Testing and Troubleshooting
Verify Pi-hole Is Working
- Open the Pi-hole dashboard (http://YOUR-PI-IP/admin)
- Browse a few websites on any device connected to your network
- Check the dashboard — you should see queries being blocked in real-time
You can also visit ads-blocker.com to test whether ads are being blocked.
Common Issues
“Some websites are broken” — Pi-hole might block a domain that a site needs to function. Check the Query Log in your dashboard, find the blocked domain, and whitelist it.
“Pi-hole isn’t blocking anything” — Make sure your router’s DNS is pointing to the Pi’s IP. On your computer, run nslookup google.com — the server should show your Pi’s IP address.

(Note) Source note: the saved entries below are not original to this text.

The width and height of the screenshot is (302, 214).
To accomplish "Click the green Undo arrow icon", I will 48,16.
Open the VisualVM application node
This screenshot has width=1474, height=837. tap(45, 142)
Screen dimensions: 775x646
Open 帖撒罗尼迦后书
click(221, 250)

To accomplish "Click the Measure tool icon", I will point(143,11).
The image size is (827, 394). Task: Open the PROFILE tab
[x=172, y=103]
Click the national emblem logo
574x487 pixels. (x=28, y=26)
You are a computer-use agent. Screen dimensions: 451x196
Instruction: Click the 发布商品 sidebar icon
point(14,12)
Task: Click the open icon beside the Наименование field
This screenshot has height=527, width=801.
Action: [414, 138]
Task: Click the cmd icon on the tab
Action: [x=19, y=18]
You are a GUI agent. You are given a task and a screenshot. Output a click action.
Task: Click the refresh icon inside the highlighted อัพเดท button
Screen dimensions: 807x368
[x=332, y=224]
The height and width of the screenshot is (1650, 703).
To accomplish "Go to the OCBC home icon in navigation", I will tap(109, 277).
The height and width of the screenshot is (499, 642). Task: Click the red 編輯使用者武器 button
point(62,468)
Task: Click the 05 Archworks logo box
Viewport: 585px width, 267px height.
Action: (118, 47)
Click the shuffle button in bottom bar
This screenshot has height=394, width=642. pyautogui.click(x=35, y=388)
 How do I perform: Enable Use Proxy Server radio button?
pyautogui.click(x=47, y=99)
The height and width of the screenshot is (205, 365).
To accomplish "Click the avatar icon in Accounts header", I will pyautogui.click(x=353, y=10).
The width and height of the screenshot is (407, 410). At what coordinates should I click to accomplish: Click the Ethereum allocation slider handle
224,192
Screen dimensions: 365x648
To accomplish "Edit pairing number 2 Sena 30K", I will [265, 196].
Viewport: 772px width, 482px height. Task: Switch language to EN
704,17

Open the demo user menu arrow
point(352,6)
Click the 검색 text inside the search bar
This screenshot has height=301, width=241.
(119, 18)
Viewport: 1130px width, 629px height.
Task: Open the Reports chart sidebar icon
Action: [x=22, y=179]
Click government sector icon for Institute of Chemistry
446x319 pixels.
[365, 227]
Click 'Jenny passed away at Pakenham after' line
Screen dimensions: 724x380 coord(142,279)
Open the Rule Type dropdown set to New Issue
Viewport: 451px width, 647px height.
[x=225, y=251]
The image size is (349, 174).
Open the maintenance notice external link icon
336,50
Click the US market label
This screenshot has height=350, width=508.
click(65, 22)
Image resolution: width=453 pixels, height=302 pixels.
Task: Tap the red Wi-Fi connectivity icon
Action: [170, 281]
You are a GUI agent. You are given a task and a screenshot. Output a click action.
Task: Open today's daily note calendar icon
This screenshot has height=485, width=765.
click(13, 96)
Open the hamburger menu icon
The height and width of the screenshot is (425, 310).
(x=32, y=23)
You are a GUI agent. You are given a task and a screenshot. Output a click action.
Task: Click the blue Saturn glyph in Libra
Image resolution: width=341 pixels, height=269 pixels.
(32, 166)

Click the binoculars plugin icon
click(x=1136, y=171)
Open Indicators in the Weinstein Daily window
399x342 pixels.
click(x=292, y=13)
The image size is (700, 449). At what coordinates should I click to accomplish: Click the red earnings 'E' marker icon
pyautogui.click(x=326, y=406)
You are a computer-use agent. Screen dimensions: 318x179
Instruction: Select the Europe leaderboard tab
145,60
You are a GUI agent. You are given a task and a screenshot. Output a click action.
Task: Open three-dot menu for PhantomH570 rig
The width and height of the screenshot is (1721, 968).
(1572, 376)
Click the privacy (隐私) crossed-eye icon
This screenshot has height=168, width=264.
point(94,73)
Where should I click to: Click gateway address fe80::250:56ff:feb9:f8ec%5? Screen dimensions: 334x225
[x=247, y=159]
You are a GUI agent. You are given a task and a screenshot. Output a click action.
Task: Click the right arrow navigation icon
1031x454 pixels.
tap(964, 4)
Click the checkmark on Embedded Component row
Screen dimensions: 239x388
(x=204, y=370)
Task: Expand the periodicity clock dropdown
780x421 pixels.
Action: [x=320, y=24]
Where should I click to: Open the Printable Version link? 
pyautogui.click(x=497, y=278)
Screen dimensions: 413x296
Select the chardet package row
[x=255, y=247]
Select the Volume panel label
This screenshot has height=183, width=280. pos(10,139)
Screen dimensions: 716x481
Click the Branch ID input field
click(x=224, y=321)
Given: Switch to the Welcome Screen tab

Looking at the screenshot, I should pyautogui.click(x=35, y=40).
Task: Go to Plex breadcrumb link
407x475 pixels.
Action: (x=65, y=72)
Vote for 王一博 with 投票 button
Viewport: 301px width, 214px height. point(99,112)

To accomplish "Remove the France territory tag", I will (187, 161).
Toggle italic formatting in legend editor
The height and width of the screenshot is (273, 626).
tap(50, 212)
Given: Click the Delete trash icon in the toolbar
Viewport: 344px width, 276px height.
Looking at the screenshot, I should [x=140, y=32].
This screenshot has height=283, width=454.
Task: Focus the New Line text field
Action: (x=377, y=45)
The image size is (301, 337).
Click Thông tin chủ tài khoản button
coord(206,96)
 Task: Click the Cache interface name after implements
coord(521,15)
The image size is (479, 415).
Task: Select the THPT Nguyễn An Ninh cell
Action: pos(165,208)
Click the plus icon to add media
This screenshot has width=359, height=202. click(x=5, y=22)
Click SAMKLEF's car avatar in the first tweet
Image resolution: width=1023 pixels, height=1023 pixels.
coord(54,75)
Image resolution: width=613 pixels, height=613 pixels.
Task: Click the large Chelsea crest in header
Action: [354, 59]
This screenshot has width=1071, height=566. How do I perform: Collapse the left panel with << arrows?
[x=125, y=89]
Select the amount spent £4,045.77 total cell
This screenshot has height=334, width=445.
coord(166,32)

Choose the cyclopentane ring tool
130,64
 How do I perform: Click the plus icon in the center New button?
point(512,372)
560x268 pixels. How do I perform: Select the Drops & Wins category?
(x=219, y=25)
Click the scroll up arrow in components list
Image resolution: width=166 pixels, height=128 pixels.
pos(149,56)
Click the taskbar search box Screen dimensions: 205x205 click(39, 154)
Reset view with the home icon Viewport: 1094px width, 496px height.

“I can’t access the internet at all” — The Pi might be off or unreachable. As a quick fix, manually set your device’s DNS to 8.8.8.8 to bypass Pi-hole while you troubleshoot. Check that the Pi is powered on, connected via Ethernet, and running (pihole status).
“YouTube ads still show” — This is a common complaint. YouTube serves ads from the same domains as video content, making them difficult to block at the DNS level. Pi-hole catches most web ads, but YouTube and a few other platforms are the exception.

Frequently Asked Questions
Does Pi-hole slow down my internet?
No. If anything, it makes browsing faster. Blocked ads and trackers mean less data to download on every page load. DNS resolution on a Raspberry Pi 5 is nearly instant — the 2.4GHz quad-core processor handles DNS queries without breaking a sweat.
Can I use Pi-hole with a VPN?
Yes. You can configure Pi-hole to work with WireGuard or OpenVPN so that your devices get ad blocking even when you’re away from home. The Pi-hole docs have guides for both setups.
Will Pi-hole block ads on my smart TV?
Yes — this is one of the biggest wins. Smart TVs, Roku, Fire Stick, and other streaming devices can’t install ad blockers. But since Pi-hole works at the network level, it blocks tracking and some ad requests from these devices automatically. Results vary by platform, but Samsung TV ads and Roku home screen ads are commonly reduced.
Do I need the Raspberry Pi 5, or will a Pi 4 work?
A Pi 4 (or even a Pi Zero 2 W) works fine for Pi-hole alone. The Pi 5 is overkill for DNS, but it’s great if you want to run additional services like Home Assistant, Unbound, or a VPN server on the same device. Plus, the Pi 5’s improved Ethernet performance means faster DNS resolution under heavy load.
How much does the whole setup cost?
If you’re buying everything new: a Raspberry Pi 5 (4GB) runs about $60, a case with cooling is $10-25, a power supply is $12, and a microSD card is $8-12. Total: roughly $90-110 for a network-wide ad blocker that protects every device in your home. A starter kit like the CanaKit PRO bundles everything for about $210 with the 8GB board and 128GB storage.